I’ve been sick as a dog these past few days (don’t worry, I’m taking my Vitamin D supplements and sipping on bone broth), so I’ve been delinquent in responding to emails from readers lately. To make up for it, I’m going to answer a bunch of ‘em in this post. I’ve got more links about Instagram, test tube beef, Paleo/Primal books on the horizon, happy pigs, and chowing on the odd bits.
From email: “Hey! Where did all the ‘Paleo Eats’ posts go? How come you’re not showing us your daily meals any more?”
I haven’t stopped posting my Paleo Eats on the blog altogether, but I’ve recently found that it’s a whole lot easier (and more fun) to just snap a quick Instagram of whatever I’m eating. If you’re not following me on Instagram or Twitter, you’re missing a lot of my food pics (as well as random photographs of my kids trying to freak me out with googly-eye stickers).
(By the way, I read every comment and email I get from my readers, but I’m most likely to respond to Instagram and Twitter ’cause that’s where I lurk the most. So if you need to holler at me, that’s your best bet!)
From email: “I’m on Instagram, but my pictures always look weird. Which filter do you use to make your photos pretty? Or do you use a special app?”
Smart phone cameras are easy and quick, but with few-to-no manual settings, it’s difficult to get the picture you want without a little bit of photo-mojo. But my dirty little secret is that I rarely use the filters on Instagram itself. Instead, I use free photo editing apps like VSCOcam and Snapseed to adjust my iPhone pics. Shhh!

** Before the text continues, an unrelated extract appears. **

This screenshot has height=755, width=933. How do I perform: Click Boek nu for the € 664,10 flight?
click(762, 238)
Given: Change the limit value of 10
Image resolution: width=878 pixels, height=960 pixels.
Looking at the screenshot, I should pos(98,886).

Once you’ve composed the image properly (consider using symmetry, the Rule of Thirds, etc.) and grabbed the clearest shot possible, use these apps to play around with brightness, color, saturation, and white balance until you’re happy with the image. (But don’t spend too much time fiddling with your photos—Instagram’s cool because you can crank out images quickly. Besides, I don’t want your food to get cold.)

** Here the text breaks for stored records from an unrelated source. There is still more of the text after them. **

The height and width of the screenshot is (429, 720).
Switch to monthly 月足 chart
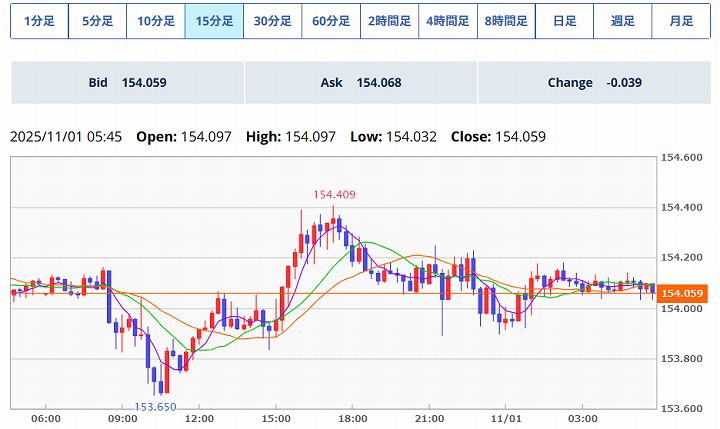tap(680, 21)
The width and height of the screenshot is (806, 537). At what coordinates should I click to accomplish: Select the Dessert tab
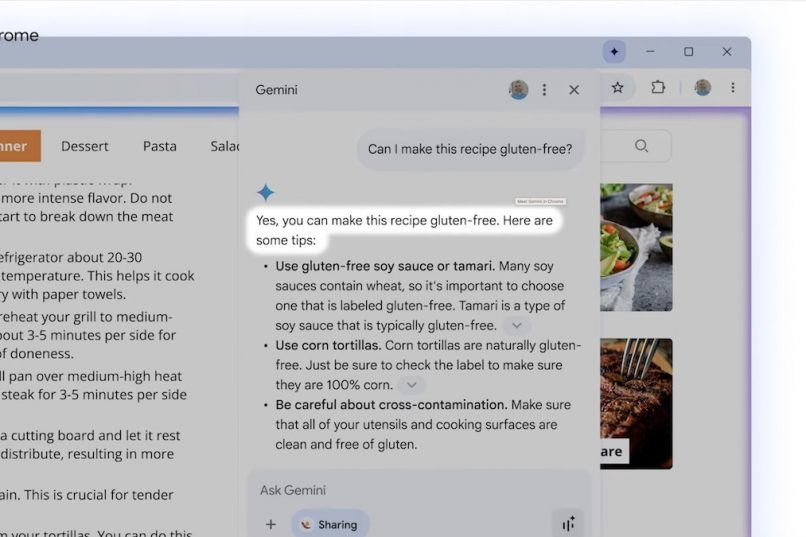(x=85, y=146)
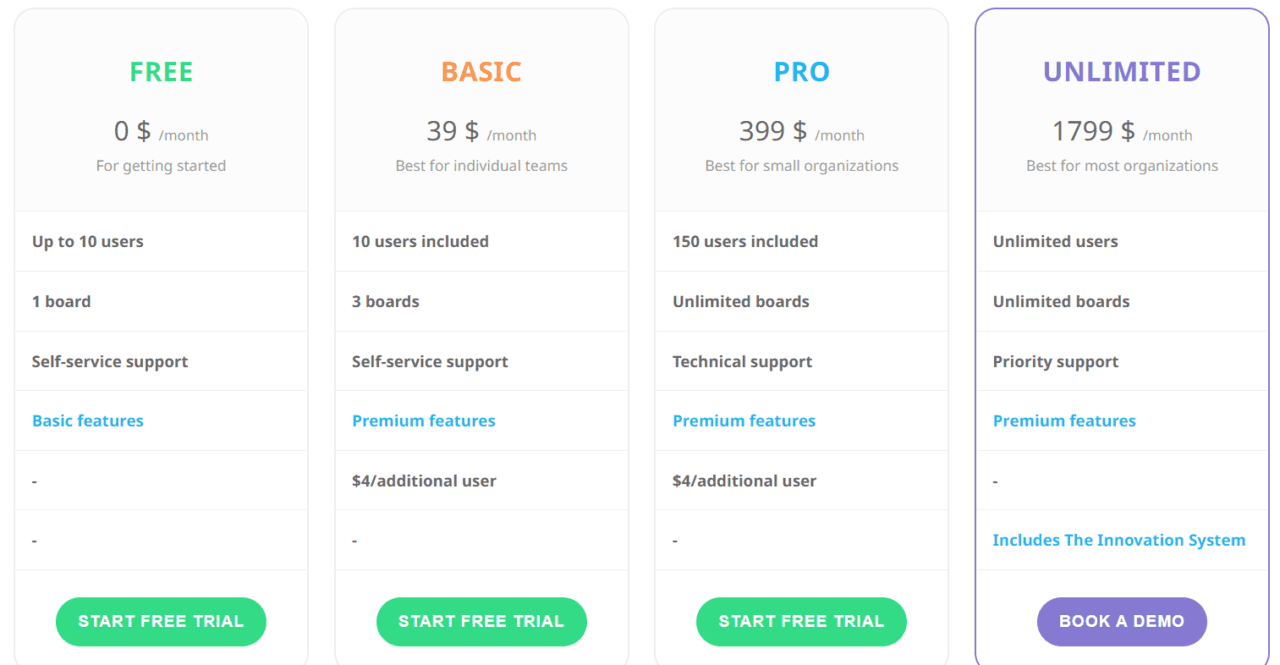Select the 39 $ monthly price
1280x665 pixels.
(x=481, y=133)
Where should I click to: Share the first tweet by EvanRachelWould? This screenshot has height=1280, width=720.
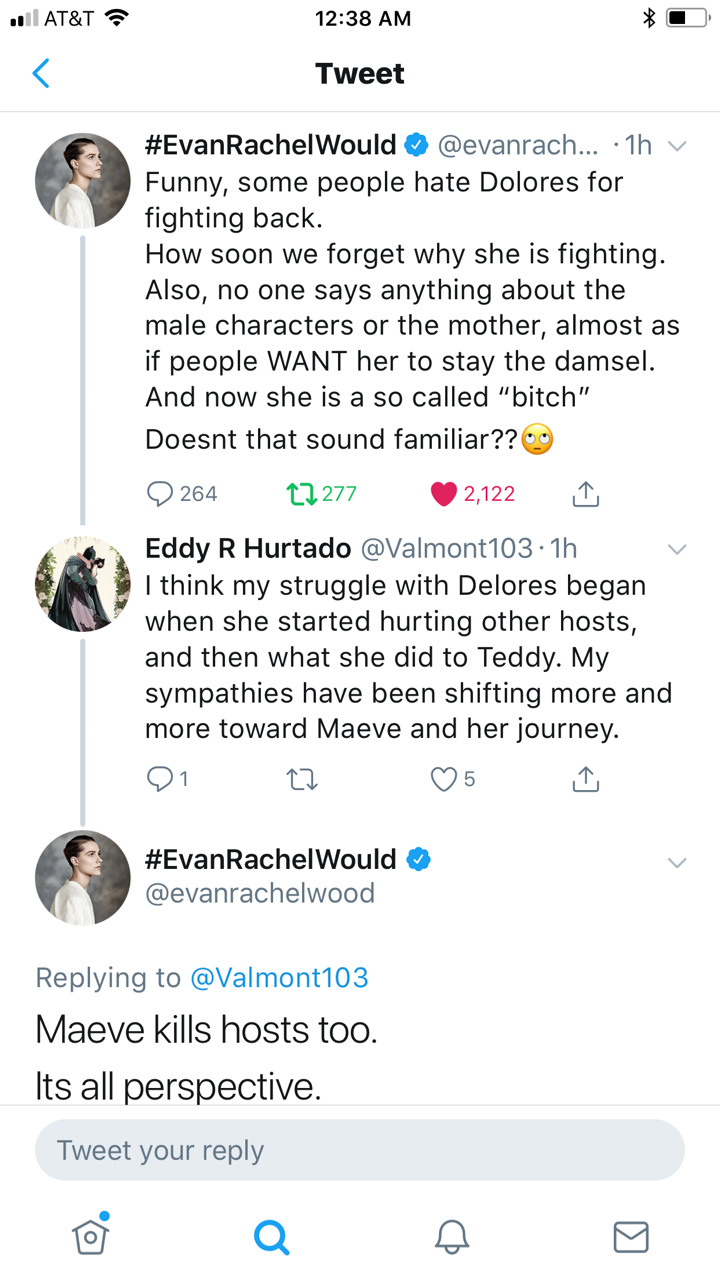587,493
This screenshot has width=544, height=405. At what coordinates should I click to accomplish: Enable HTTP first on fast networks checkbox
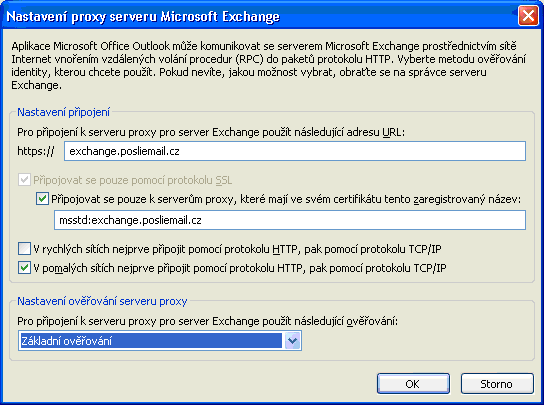[24, 249]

From email: “Help! I know that offal is considered super-food, but I’m having a hard time figuring out how to prepare it and add it to my diet. Any advice?”

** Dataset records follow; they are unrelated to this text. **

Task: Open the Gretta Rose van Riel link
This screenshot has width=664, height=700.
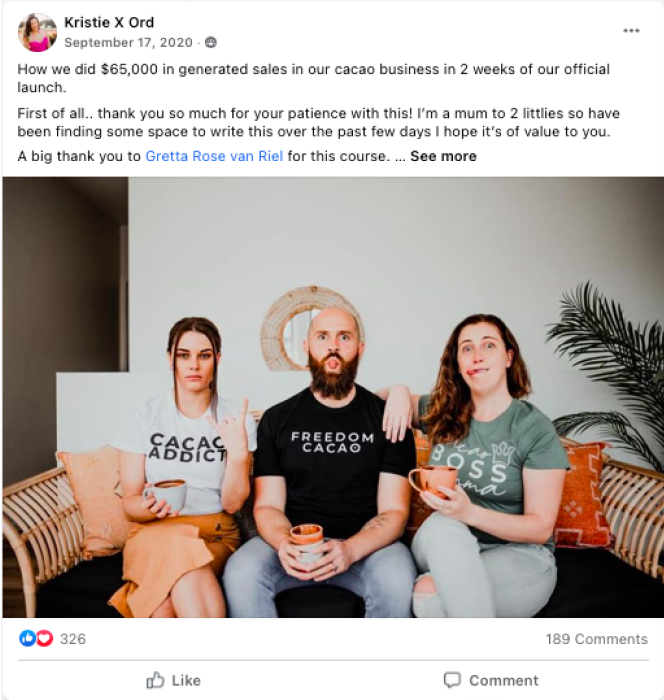Action: pos(214,156)
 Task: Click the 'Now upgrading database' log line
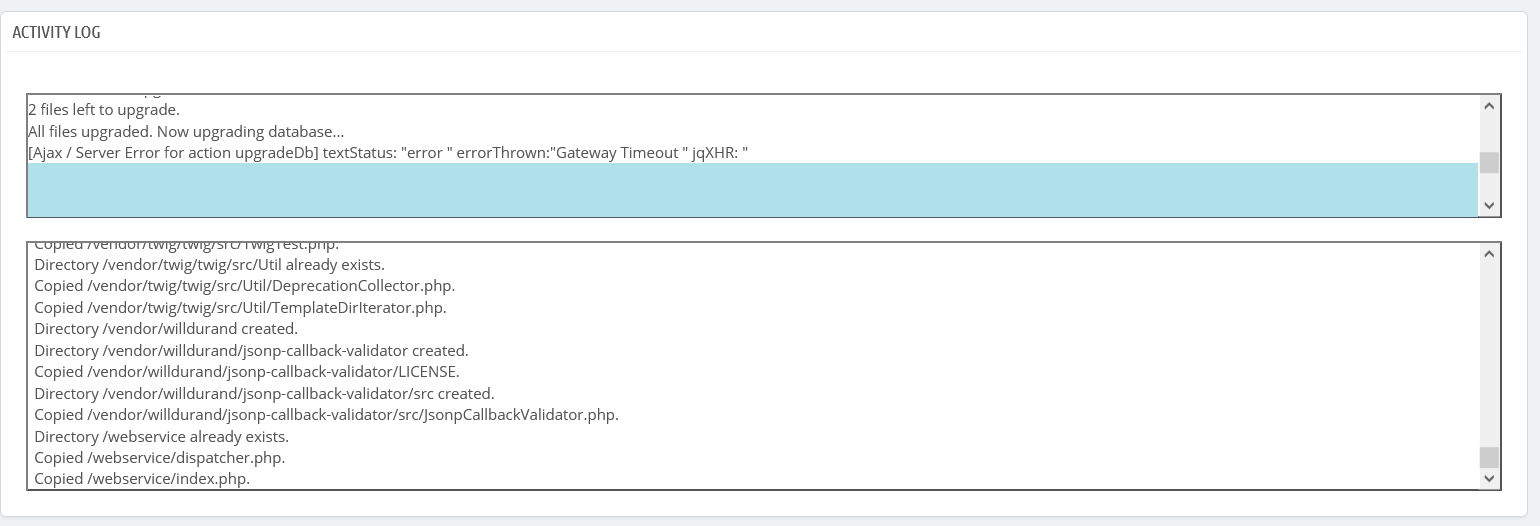pos(186,132)
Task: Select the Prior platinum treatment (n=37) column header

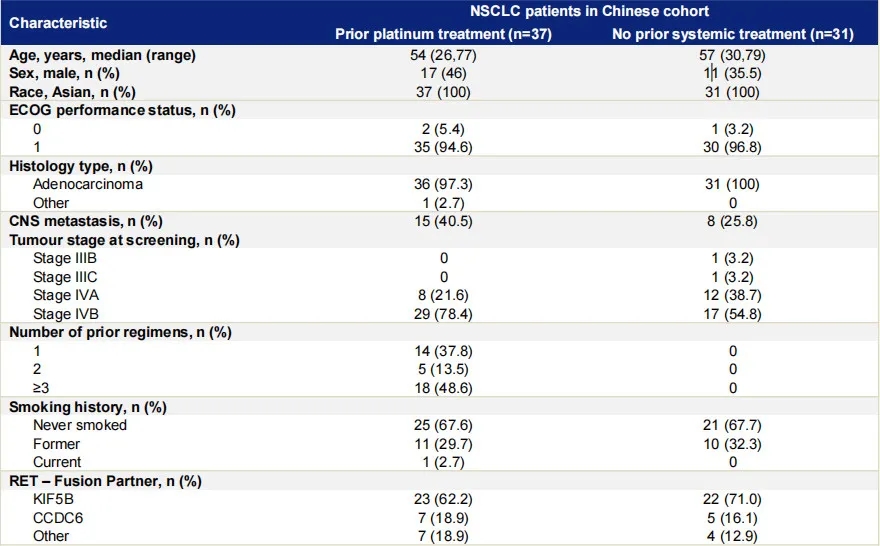Action: pyautogui.click(x=444, y=34)
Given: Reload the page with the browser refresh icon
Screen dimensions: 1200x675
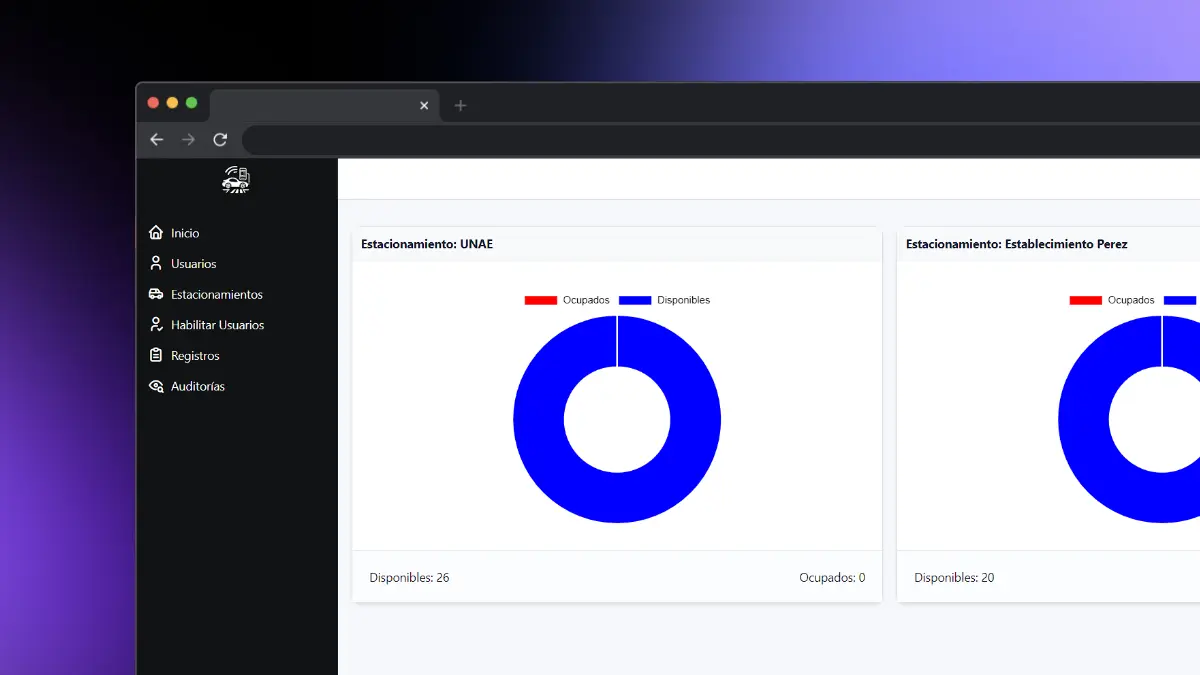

I feel ya. I can get a little squeamish about cooking offal at home, too. But we’ve got no more excuses ’cause Chris Kresser recently penned a great post about how to incorporate more nutrient-dense organ meat into your diet, complete with a handful of tempting recipes for each organ.
Need more recipes? Check out Jennifer McLagan’s Odd Bits, Fergus Henderson’s classic The Whole Beast: Nose to Tail Eating, or Stacy Toth and Matt McCarry’s Beyond Bacon. All of ’em are awesome.
(I’m also counting the days until Chris Cosentino’s offal book is available. Is it 2015 yet?)
And now back to our regularly scheduled links…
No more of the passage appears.